| .. SPDX-License-Identifier: GPL-2.0 |
| .. include:: <isonum.txt> |
| |
| ======================================= |
| Intel thermal throttle events reporting |
| ======================================= |
| |
| :Author: Srinivas Pandruvada <srinivas.pandruvada@linux.intel.com> |
| |
| Introduction |
| ------------ |
| |
| Intel processors have built in automatic and adaptive thermal monitoring |
| mechanisms that force the processor to reduce its power consumption in order |
| to operate within predetermined temperature limits. |
| |
| Refer to section "THERMAL MONITORING AND PROTECTION" in the "Intel® 64 and |
| IA-32 Architectures Software Developer’s Manual Volume 3 (3A, 3B, 3C, & 3D): |
| System Programming Guide" for more details. |
| |
| In general, there are two mechanisms to control the core temperature of the |
| processor.

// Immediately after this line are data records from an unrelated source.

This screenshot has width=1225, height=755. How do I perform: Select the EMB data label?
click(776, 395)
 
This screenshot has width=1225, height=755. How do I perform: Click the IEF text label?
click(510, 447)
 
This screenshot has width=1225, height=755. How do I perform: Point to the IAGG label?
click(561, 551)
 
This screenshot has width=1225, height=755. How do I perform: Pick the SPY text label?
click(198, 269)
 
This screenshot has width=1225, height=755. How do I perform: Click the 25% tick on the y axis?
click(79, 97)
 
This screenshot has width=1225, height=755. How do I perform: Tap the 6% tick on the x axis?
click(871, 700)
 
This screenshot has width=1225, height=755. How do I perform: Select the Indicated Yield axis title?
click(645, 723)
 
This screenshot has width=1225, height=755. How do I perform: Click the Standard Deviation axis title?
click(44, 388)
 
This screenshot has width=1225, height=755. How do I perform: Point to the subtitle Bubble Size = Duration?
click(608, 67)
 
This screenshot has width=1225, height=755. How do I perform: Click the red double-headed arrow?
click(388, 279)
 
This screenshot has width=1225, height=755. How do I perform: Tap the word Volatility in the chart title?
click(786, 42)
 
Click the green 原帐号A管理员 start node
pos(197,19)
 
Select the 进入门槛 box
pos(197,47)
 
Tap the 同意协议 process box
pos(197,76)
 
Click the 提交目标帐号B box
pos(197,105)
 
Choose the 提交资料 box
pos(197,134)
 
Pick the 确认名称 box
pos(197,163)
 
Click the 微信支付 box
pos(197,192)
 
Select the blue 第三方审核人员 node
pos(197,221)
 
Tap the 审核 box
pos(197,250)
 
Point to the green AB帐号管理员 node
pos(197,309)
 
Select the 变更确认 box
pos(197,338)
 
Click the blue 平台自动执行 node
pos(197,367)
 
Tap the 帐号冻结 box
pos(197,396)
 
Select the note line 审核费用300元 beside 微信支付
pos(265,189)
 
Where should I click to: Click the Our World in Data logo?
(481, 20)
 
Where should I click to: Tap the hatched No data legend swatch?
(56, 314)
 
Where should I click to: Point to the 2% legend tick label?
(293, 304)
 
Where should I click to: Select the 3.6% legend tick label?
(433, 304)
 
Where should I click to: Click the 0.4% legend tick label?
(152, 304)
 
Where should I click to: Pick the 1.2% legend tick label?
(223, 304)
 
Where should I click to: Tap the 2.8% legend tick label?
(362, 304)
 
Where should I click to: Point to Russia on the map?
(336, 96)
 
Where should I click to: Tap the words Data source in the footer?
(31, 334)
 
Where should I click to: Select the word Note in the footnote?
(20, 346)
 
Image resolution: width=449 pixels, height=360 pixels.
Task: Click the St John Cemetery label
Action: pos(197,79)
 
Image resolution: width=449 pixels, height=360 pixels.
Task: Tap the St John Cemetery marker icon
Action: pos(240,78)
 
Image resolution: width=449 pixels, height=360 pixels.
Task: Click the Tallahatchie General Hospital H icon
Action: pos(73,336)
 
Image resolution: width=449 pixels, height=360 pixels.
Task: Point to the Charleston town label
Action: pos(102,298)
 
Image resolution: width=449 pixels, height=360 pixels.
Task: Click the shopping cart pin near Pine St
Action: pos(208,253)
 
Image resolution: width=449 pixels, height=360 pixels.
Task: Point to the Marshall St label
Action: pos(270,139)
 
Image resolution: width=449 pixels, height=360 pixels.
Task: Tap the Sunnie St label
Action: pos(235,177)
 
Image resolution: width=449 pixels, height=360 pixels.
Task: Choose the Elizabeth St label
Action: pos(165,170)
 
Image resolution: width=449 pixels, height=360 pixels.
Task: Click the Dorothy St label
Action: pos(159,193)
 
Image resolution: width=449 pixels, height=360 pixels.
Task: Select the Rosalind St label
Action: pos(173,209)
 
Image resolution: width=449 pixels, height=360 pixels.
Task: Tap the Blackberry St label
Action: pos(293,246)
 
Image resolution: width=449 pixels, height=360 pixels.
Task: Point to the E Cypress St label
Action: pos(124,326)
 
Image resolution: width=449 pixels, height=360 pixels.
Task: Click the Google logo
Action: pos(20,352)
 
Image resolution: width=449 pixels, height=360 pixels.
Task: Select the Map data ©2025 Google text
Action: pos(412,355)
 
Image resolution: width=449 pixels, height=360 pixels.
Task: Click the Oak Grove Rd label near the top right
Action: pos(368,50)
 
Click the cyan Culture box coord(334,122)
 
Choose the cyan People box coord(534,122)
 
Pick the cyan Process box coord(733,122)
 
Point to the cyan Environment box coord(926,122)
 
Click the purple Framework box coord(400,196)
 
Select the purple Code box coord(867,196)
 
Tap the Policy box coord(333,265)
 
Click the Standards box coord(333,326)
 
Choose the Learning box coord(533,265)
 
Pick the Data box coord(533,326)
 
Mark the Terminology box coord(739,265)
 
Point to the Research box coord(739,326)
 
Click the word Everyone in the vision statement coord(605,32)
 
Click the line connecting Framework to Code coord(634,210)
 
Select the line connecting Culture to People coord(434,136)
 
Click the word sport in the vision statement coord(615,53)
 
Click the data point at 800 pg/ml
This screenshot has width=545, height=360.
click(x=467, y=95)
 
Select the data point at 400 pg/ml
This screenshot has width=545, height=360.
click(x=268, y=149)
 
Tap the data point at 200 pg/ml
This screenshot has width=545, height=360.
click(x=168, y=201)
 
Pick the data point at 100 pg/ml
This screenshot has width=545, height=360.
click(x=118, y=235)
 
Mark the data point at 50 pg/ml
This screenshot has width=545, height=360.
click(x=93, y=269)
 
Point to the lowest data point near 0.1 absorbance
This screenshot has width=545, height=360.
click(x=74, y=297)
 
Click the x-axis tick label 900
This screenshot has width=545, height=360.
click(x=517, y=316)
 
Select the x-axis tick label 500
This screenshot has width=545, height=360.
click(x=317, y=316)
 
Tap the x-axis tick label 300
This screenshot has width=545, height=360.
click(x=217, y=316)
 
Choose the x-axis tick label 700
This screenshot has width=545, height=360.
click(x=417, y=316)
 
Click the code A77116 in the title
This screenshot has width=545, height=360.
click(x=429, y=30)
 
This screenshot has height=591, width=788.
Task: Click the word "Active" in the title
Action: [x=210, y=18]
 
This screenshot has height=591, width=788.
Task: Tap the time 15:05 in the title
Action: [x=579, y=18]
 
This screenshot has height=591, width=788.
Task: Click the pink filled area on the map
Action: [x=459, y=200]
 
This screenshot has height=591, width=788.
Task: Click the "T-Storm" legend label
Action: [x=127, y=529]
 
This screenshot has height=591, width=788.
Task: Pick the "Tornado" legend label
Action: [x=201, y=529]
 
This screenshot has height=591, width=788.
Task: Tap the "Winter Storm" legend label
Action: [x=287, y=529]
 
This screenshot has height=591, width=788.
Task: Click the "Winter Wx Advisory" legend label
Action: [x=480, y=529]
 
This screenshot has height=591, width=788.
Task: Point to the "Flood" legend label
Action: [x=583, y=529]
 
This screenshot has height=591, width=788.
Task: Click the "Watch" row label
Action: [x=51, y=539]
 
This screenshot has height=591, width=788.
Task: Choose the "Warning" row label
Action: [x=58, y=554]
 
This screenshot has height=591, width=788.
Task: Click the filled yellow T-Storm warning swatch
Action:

They are called "Thermal Monitor 1 (TM1) and Thermal Monitor 2 (TM2)". |
| |
| The status of the temperature sensor that triggers the thermal monitor (TM1/TM2) |
| is indicated through the "thermal status flag" and "thermal status log flag" in |
| MSR_IA32_THERM_STATUS for core level and MSR_IA32_PACKAGE_THERM_STATUS for |
| package level. |
| |
| Thermal Status flag, bit 0 — When set, indicates that the processor core |
| temperature is currently at the trip temperature of the thermal monitor and that |
| the processor power consumption is being reduced via either TM1 or TM2, depending |
| on which is enabled. When clear, the flag indicates that the core temperature is |
| below the thermal monitor trip temperature. This flag is read only. |
| |
| Thermal Status Log flag, bit 1 — When set, indicates that the thermal sensor has |
| tripped since the last power-up or reset or since the last time that software |
| cleared this flag. This flag is a sticky bit; once set it remains set until |
| cleared by software or until a power-up or reset of the processor. The default |
| state is clear. |
| |
| It is possible that when user reads MSR_IA32_THERM_STATUS or |
| MSR_IA32_PACKAGE_THERM_STATUS, TM1/TM2 is not active. In this case, |
| "Thermal Status flag" will read "0" and the "Thermal Status Log flag" will be set |
| to show any previous "TM1/TM2" activation. But since it needs to be cleared by |
| the software, it can't show the number of occurrences of "TM1/TM2" activations. |
| |
| Hence, Linux provides counters of how many times the "Thermal Status flag" was |
| set. Also presents how long the "Thermal Status flag" was active in milliseconds. |
| Using these counters, users can check if the performance was limited because of |
| thermal events. It is recommended to read from sysfs instead of directly reading |
| MSRs as the "Thermal Status Log flag" is reset by the driver to implement rate |
| control. |
| |
| Sysfs Interface |
| --------------- |
| |
| Thermal throttling events are presented for each CPU under |
| "/sys/devices/system/cpu/cpuX/thermal_throttle/", where "X" is the CPU number. |
| |
| All these counters are read-only. They can't be reset to 0. So, they can potentially |
| overflow after reaching the maximum 64 bit unsigned integer. |
| |
| ``core_throttle_count`` |
| Shows the number of times "Thermal Status flag" changed from 0 to 1 for this |
| CPU since OS boot and thermal vector is initialized. This is a 64 bit counter. |
| |
| ``package_throttle_count`` |
| Shows the number of times "Thermal Status flag" changed from 0 to 1 for the |
| package containing this CPU since OS boot and thermal vector is initialized. |
| Package status is broadcast to all CPUs; all CPUs in the package increment |
| this count. This is a 64-bit counter. |
| |
| ``core_throttle_max_time_ms`` |
| Shows the maximum amount of time for which "Thermal Status flag" has been |
| set to 1 for this CPU at the core level since OS boot and thermal vector |
| is initialized. |
| |
| ``package_throttle_max_time_ms`` |
| Shows the maximum amount of time for which "Thermal Status flag" has been |
| set to 1 for the package containing this CPU since OS boot and thermal |
| vector is initialized. |
| |
| ``core_throttle_total_time_ms`` |
| Shows the cumulative time for which "Thermal Status flag" has been |
| set to 1 for this CPU for core level since OS boot and thermal vector |
| is initialized. |
| |
| ``package_throttle_total_time_ms`` |
| Shows the cumulative time for which "Thermal Status flag" has been set |
| to 1 for the package containing this CPU since OS boot and thermal vector |
| is initialized. |